(Bloomberg) -- Spain faces a setback in its efforts to unlock European Union post-pandemic recovery funds as the government is increasingly unlikely to complete an overhaul of unemployment benefits that is needed to trigger full disbursement.

The EU executive’s arm and the Spanish government have come to the conclusion that a partial payment is the most likely scenario during ongoing technical talks, as a two-month extension given by Brussels in March for the overhaul won’t be sufficient, people familiar with the matter said. 

The amendment of the unemployment benefits is part of the fourth payment request submitted by Spain in December totaling €10 billion ($10.7 billion).
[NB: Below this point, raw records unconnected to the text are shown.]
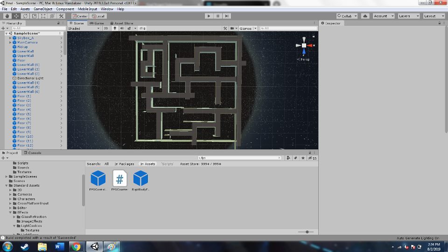
Task: Click the Pause button
Action: [x=217, y=16]
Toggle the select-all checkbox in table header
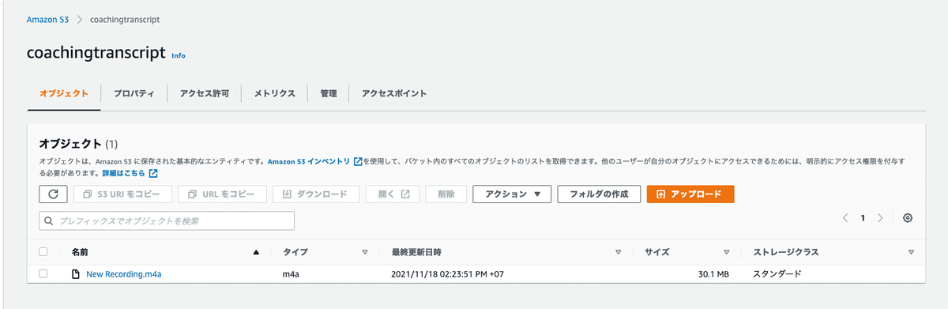The height and width of the screenshot is (309, 948). [x=43, y=252]
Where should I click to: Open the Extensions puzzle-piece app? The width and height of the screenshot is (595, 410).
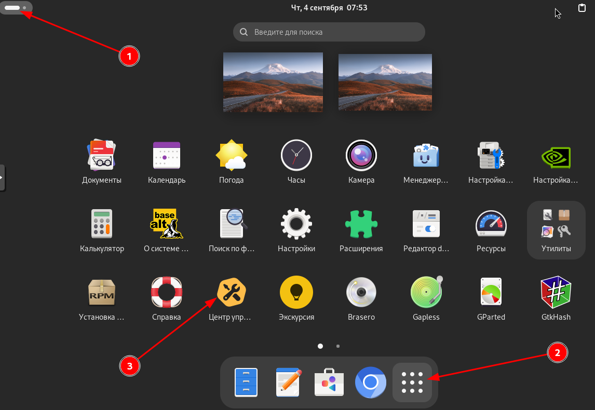[361, 224]
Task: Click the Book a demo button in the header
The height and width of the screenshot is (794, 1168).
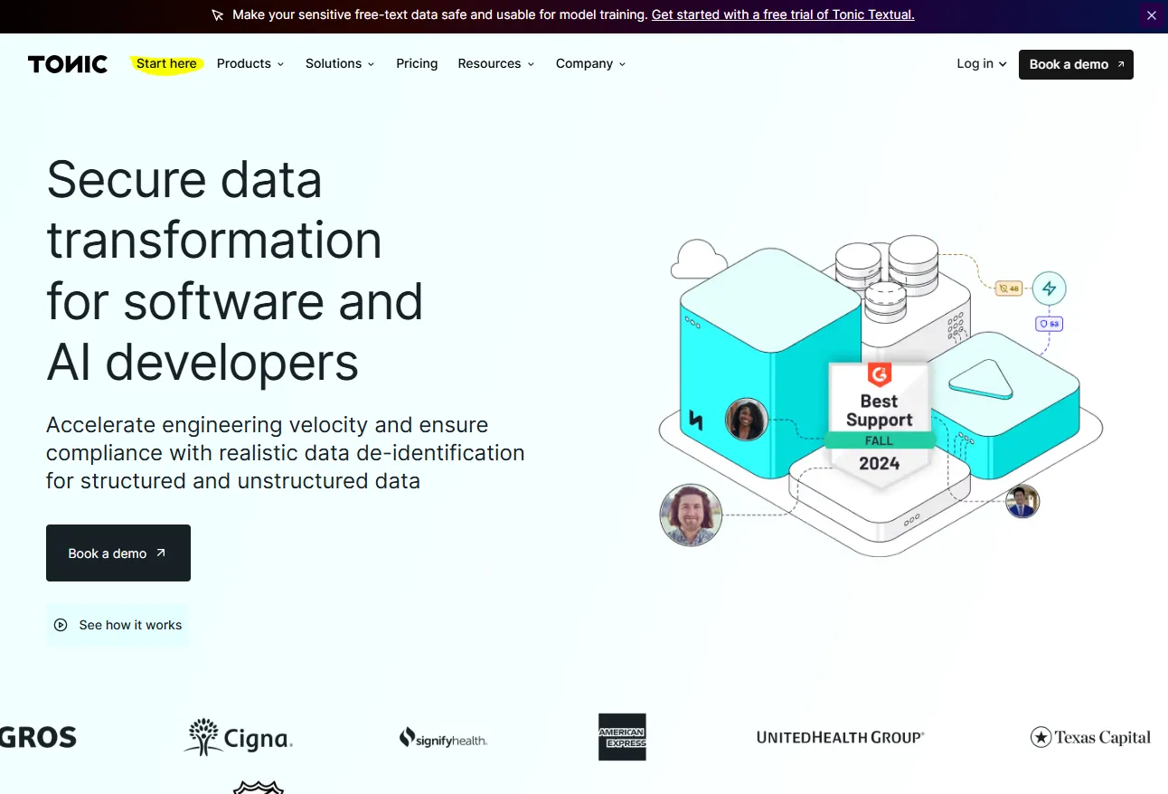Action: 1075,64
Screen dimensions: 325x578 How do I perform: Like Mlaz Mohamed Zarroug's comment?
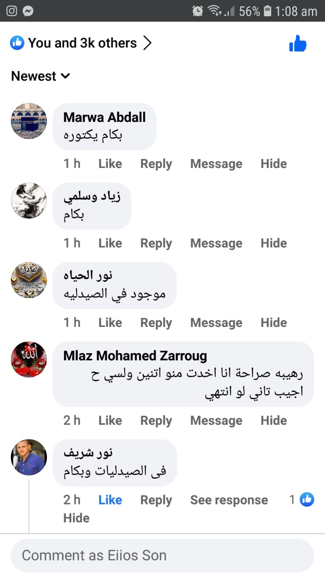pyautogui.click(x=110, y=420)
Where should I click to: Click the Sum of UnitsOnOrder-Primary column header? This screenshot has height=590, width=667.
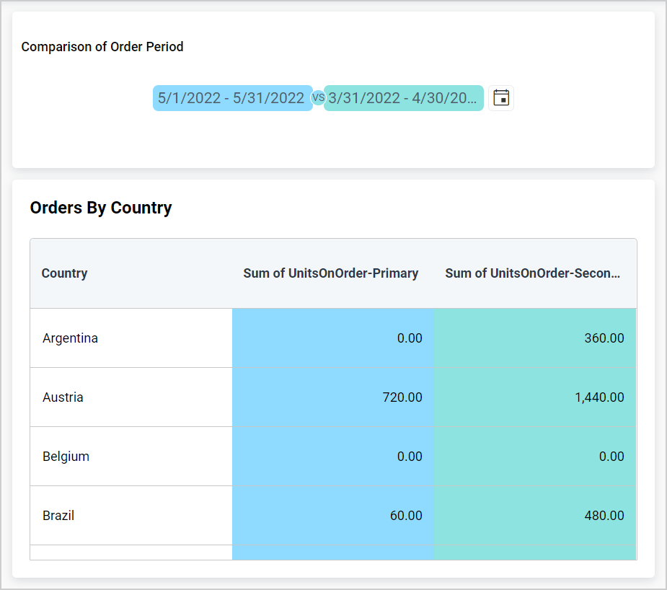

The parliament didn’t back the reform after it failed to gather the support of Podemos, a left-wing, anti-establishment group that is among several parties Socialist leader Pedro Sanchez needs to rely on to pass legislation.

Spain was the poster child for the €800 billion recovery fund as the country, the second largest beneficiary with €163 billion in grants and loans, led reforms effort among the 27 member states. But the fragile majority in its parliament is complicating implementation of the plan.

Failure to complete the agreed reforms in time would lead the European Commission to trigger a suspension of the corresponding financial aid linked to the unmet reform. The commission will determine the amount to be suspended once the assessment of the payment request is finalized.

According to the rules, Spain could still obtain the full amount of the fourth payment request if the government completes the reform within six months after the suspension decision, while it continues with the implementation of the rest of its recovery plan. Otherwise, it would lose the suspended portion.

The government is currently discussing the review of unemployment benefits with employers and the unions, but will still need to win the support of allies for parliamentary approval.

A Spanish government official said that a partial payment is one of the possibilities but they’re still working toward a full completion of the milestones. 

Other countries have been subject to the suspension procedure, including Lithuania. The commission found that two milestones from its first payment request weren’t fulfilled.

A commission spokesperson declined to comment before the institution adopts its preliminary assessment of the payment request.